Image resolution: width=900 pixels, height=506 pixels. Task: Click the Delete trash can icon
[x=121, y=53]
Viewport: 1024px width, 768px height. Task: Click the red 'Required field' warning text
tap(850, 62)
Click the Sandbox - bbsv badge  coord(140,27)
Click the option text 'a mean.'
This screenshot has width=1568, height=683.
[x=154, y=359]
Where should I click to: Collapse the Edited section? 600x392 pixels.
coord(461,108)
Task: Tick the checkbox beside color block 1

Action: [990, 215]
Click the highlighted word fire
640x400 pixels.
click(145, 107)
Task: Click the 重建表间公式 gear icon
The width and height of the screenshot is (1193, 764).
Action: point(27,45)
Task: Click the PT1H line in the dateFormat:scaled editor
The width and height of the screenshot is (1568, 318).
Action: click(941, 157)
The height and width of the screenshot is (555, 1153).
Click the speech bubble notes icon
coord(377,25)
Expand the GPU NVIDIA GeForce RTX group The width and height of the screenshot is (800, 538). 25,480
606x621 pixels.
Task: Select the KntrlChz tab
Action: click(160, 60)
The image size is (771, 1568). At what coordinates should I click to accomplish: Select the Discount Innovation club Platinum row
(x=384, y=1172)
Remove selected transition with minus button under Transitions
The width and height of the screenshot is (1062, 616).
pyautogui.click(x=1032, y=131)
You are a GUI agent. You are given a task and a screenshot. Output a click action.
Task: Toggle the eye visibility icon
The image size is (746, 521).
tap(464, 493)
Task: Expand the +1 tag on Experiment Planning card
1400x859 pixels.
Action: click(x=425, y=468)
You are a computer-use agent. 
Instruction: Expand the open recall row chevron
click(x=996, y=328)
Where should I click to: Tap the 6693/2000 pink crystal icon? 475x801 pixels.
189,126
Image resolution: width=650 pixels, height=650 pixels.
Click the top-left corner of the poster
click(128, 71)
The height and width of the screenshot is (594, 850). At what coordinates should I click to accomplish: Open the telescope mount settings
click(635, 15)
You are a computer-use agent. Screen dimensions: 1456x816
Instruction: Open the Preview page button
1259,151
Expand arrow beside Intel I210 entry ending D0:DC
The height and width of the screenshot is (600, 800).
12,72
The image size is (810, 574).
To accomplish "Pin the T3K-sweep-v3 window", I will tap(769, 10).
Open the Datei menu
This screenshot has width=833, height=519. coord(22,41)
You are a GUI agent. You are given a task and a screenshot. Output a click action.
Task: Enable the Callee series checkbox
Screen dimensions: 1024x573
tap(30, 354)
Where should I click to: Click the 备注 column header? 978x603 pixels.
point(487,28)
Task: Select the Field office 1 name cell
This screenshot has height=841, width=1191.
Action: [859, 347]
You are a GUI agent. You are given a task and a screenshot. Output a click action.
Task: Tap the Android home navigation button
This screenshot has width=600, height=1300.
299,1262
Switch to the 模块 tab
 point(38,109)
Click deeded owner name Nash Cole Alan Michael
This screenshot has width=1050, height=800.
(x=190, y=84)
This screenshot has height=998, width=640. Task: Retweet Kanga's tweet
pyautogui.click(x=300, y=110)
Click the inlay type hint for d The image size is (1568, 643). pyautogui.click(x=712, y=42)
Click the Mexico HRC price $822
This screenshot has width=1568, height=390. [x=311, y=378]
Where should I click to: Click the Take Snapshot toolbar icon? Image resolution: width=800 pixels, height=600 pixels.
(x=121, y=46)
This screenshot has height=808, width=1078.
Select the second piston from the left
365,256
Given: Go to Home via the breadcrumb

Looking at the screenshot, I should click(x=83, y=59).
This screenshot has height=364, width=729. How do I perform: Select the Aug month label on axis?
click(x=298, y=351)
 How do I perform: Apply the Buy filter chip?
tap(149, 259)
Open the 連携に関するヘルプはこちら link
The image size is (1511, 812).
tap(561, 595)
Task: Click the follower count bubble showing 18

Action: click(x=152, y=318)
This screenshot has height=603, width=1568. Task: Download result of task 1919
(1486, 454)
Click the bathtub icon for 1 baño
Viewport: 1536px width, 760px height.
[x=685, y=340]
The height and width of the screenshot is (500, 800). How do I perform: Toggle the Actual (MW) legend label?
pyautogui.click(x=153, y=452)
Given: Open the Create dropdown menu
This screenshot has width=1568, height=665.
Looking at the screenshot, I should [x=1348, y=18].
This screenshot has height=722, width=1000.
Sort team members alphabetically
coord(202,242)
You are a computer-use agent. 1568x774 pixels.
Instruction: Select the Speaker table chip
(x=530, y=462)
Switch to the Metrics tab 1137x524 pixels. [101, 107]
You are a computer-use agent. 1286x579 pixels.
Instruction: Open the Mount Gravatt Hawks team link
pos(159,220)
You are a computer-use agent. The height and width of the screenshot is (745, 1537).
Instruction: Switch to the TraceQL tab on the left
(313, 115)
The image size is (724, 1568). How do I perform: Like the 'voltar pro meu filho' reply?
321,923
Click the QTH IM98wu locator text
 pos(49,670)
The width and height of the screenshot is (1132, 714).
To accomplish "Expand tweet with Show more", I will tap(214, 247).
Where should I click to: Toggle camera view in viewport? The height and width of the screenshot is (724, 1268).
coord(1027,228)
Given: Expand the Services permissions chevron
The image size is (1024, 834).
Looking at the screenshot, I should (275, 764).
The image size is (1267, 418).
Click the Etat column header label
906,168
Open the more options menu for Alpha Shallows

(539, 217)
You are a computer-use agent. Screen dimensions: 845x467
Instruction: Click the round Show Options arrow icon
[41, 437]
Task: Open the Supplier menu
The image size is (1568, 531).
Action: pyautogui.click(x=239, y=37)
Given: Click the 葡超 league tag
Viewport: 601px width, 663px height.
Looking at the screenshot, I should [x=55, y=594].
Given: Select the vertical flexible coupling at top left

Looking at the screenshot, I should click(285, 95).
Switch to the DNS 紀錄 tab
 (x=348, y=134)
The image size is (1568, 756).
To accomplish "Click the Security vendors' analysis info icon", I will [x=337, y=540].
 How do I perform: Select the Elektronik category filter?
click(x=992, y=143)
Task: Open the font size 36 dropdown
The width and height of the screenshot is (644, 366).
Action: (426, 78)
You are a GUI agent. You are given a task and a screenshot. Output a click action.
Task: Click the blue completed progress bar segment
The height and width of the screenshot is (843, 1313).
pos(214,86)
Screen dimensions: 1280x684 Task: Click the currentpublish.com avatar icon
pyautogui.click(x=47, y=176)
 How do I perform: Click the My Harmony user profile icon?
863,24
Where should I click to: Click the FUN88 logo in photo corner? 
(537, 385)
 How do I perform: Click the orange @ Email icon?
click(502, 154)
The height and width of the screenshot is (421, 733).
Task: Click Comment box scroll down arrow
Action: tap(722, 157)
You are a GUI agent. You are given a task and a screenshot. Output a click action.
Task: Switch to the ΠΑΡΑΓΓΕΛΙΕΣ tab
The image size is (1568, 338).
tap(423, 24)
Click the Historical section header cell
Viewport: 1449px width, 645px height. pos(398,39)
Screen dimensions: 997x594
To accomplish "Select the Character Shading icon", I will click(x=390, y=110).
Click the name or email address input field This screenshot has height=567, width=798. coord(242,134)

=====

Return the listing above in its entirety, word for word.

Image resolution: width=900 pixels, height=506 pixels. Task: Click the Delete trash can icon
[x=121, y=53]
Viewport: 1024px width, 768px height. Task: Click the red 'Required field' warning text
tap(850, 62)
Click the Sandbox - bbsv badge  coord(140,27)
Click the option text 'a mean.'
This screenshot has width=1568, height=683.
[x=154, y=359]
Where should I click to: Collapse the Edited section? 600x392 pixels.
coord(461,108)
Task: Tick the checkbox beside color block 1

Action: [990, 215]
Click the highlighted word fire
640x400 pixels.
click(145, 107)
Task: Click the 重建表间公式 gear icon
The width and height of the screenshot is (1193, 764).
Action: point(27,45)
Task: Click the PT1H line in the dateFormat:scaled editor
The width and height of the screenshot is (1568, 318).
Action: click(941, 157)
The height and width of the screenshot is (555, 1153).
Click the speech bubble notes icon
coord(377,25)
Expand the GPU NVIDIA GeForce RTX group The width and height of the screenshot is (800, 538). 25,480
606x621 pixels.
Task: Select the KntrlChz tab
Action: click(160, 60)
The image size is (771, 1568). At what coordinates should I click to accomplish: Select the Discount Innovation club Platinum row
(x=384, y=1172)
Remove selected transition with minus button under Transitions
The width and height of the screenshot is (1062, 616).
pyautogui.click(x=1032, y=131)
You are a GUI agent. You are given a task and a screenshot. Output a click action.
Task: Toggle the eye visibility icon
The image size is (746, 521).
tap(464, 493)
Task: Expand the +1 tag on Experiment Planning card
1400x859 pixels.
Action: click(x=425, y=468)
You are a computer-use agent. 
Instruction: Expand the open recall row chevron
click(x=996, y=328)
Where should I click to: Tap the 6693/2000 pink crystal icon? 475x801 pixels.
189,126
Image resolution: width=650 pixels, height=650 pixels.
Click the top-left corner of the poster
click(128, 71)
The height and width of the screenshot is (594, 850). At what coordinates should I click to accomplish: Open the telescope mount settings
click(635, 15)
You are a computer-use agent. Screen dimensions: 1456x816
Instruction: Open the Preview page button
1259,151
Expand arrow beside Intel I210 entry ending D0:DC
The height and width of the screenshot is (600, 800).
12,72
The image size is (810, 574).
To accomplish "Pin the T3K-sweep-v3 window", I will tap(769, 10).
Open the Datei menu
This screenshot has width=833, height=519. coord(22,41)
You are a GUI agent. You are given a task and a screenshot. Output a click action.
Task: Enable the Callee series checkbox
Screen dimensions: 1024x573
tap(30, 354)
Where should I click to: Click the 备注 column header? 978x603 pixels.
point(487,28)
Task: Select the Field office 1 name cell
This screenshot has height=841, width=1191.
Action: [859, 347]
You are a GUI agent. You are given a task and a screenshot. Output a click action.
Task: Tap the Android home navigation button
This screenshot has width=600, height=1300.
299,1262
Switch to the 模块 tab
 point(38,109)
Click deeded owner name Nash Cole Alan Michael
This screenshot has width=1050, height=800.
(x=190, y=84)
This screenshot has height=998, width=640. Task: Retweet Kanga's tweet
pyautogui.click(x=300, y=110)
Click the inlay type hint for d The image size is (1568, 643). pyautogui.click(x=712, y=42)
Click the Mexico HRC price $822
This screenshot has width=1568, height=390. [x=311, y=378]
Where should I click to: Click the Take Snapshot toolbar icon? Image resolution: width=800 pixels, height=600 pixels.
(x=121, y=46)
This screenshot has height=808, width=1078.
Select the second piston from the left
365,256
Given: Go to Home via the breadcrumb

Looking at the screenshot, I should click(x=83, y=59).
This screenshot has height=364, width=729. How do I perform: Select the Aug month label on axis?
click(x=298, y=351)
 How do I perform: Apply the Buy filter chip?
tap(149, 259)
Open the 連携に関するヘルプはこちら link
The image size is (1511, 812).
tap(561, 595)
Task: Click the follower count bubble showing 18

Action: click(x=152, y=318)
This screenshot has height=603, width=1568. Task: Download result of task 1919
(1486, 454)
Click the bathtub icon for 1 baño
Viewport: 1536px width, 760px height.
[x=685, y=340]
The height and width of the screenshot is (500, 800). How do I perform: Toggle the Actual (MW) legend label?
pyautogui.click(x=153, y=452)
Given: Open the Create dropdown menu
This screenshot has width=1568, height=665.
Looking at the screenshot, I should [x=1348, y=18].
This screenshot has height=722, width=1000.
Sort team members alphabetically
coord(202,242)
You are a computer-use agent. 1568x774 pixels.
Instruction: Select the Speaker table chip
(x=530, y=462)
Switch to the Metrics tab 1137x524 pixels. [101, 107]
You are a computer-use agent. 1286x579 pixels.
Instruction: Open the Mount Gravatt Hawks team link
pos(159,220)
You are a computer-use agent. The height and width of the screenshot is (745, 1537).
Instruction: Switch to the TraceQL tab on the left
(313, 115)
The image size is (724, 1568). How do I perform: Like the 'voltar pro meu filho' reply?
321,923
Click the QTH IM98wu locator text
 pos(49,670)
The width and height of the screenshot is (1132, 714).
To accomplish "Expand tweet with Show more", I will tap(214, 247).
Where should I click to: Toggle camera view in viewport? The height and width of the screenshot is (724, 1268).
coord(1027,228)
Given: Expand the Services permissions chevron
The image size is (1024, 834).
Looking at the screenshot, I should (275, 764).
The image size is (1267, 418).
Click the Etat column header label
906,168
Open the more options menu for Alpha Shallows

(539, 217)
You are a computer-use agent. Screen dimensions: 845x467
Instruction: Click the round Show Options arrow icon
[41, 437]
Task: Open the Supplier menu
The image size is (1568, 531).
Action: pyautogui.click(x=239, y=37)
Given: Click the 葡超 league tag
Viewport: 601px width, 663px height.
Looking at the screenshot, I should [x=55, y=594].
Given: Select the vertical flexible coupling at top left

Looking at the screenshot, I should click(285, 95).
Switch to the DNS 紀錄 tab
 (x=348, y=134)
The image size is (1568, 756).
To accomplish "Click the Security vendors' analysis info icon", I will [x=337, y=540].
 How do I perform: Select the Elektronik category filter?
click(x=992, y=143)
Task: Open the font size 36 dropdown
The width and height of the screenshot is (644, 366).
Action: (426, 78)
You are a GUI agent. You are given a task and a screenshot. Output a click action.
Task: Click the blue completed progress bar segment
The height and width of the screenshot is (843, 1313).
pos(214,86)
Screen dimensions: 1280x684 Task: Click the currentpublish.com avatar icon
pyautogui.click(x=47, y=176)
 How do I perform: Click the My Harmony user profile icon?
863,24
Where should I click to: Click the FUN88 logo in photo corner? 
(537, 385)
 How do I perform: Click the orange @ Email icon?
click(502, 154)
The height and width of the screenshot is (421, 733).
Task: Click Comment box scroll down arrow
Action: tap(722, 157)
You are a GUI agent. You are given a task and a screenshot. Output a click action.
Task: Switch to the ΠΑΡΑΓΓΕΛΙΕΣ tab
The image size is (1568, 338).
tap(423, 24)
Click the Historical section header cell
Viewport: 1449px width, 645px height. pos(398,39)
Screen dimensions: 997x594
To accomplish "Select the Character Shading icon", I will click(x=390, y=110).
Click the name or email address input field This screenshot has height=567, width=798. coord(242,134)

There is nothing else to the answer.